Dr David Tobin at the University of Sheffield has conducted some of the most comprehensive research on the topic to date, with his colleague Nyrola Elimä. They have interviewed and surveyed more than 200 members of the Uyghur diaspora in several countries. He says all Uyghurs living outside China are victims of transnational repression.

“Family separation is the central tactic,” he says. Even where phone calls are technically possible, relatives still living in China won’t pick up, according to Dr Tobin. He says there is an assumption that calls will be monitored, and a fear that communicating freely will put them at risk.

Portrait of Dr David Tobin, a University of Sheffield academic
Image caption,

Dr David Tobin says all Uyghurs living abroad are victims of transnational repression

This severing of family ties allows Chinese police to step in and offer tightly managed access – over video calls – as an incentive to comply, with the threat of repercussions for the family if they do not.
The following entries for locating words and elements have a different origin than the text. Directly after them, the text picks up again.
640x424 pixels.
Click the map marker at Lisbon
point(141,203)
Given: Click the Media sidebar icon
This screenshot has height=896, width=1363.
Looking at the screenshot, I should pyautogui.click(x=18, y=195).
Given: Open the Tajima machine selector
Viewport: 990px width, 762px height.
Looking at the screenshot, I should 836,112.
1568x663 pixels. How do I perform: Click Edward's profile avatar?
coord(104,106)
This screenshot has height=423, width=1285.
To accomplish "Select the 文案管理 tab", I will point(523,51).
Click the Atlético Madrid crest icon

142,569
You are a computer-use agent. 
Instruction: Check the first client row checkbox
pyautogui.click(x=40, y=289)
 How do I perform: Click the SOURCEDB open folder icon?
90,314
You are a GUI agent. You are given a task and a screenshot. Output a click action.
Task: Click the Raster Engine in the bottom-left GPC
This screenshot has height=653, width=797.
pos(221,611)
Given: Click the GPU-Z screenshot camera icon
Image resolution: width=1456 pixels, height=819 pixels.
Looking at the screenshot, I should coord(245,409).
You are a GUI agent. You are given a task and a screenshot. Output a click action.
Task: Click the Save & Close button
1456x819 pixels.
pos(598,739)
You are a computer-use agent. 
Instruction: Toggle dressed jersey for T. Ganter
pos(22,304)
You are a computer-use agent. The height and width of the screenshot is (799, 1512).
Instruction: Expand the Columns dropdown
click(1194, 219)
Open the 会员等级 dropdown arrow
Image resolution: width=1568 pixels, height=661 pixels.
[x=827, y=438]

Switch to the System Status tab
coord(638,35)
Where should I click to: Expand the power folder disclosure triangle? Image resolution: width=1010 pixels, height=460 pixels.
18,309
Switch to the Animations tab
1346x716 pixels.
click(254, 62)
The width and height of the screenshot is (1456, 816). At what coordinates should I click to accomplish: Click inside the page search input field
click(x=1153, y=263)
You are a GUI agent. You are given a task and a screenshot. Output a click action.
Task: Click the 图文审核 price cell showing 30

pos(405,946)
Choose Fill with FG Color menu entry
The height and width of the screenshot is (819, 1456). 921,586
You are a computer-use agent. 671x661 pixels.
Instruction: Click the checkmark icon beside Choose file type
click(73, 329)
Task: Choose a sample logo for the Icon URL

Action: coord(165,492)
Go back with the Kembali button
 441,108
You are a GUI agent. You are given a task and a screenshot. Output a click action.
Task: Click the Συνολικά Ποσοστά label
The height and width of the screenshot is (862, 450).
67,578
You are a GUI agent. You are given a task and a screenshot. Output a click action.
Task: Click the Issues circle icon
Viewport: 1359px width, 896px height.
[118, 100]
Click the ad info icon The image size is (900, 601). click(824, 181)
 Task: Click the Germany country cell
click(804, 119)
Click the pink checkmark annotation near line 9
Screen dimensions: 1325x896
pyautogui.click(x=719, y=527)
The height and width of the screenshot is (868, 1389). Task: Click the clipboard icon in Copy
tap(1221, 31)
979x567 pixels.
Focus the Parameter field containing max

In the UK, Dr Tobin surveyed or interviewed 48 Uyghurs, from a population of about 400 people. Of those, two-thirds reported having been contacted directly by Chinese police – and pressured to spy, refrain from advocacy work, or stop speaking to the media.

And Uyghurs in the UK are far from the worst affected.

In Turkey, traditionally a safe haven for Uyghurs where 50,000 live in one of the largest communities outside China, 80% of the 148 of respondents reported similar threats from Chinese authorities.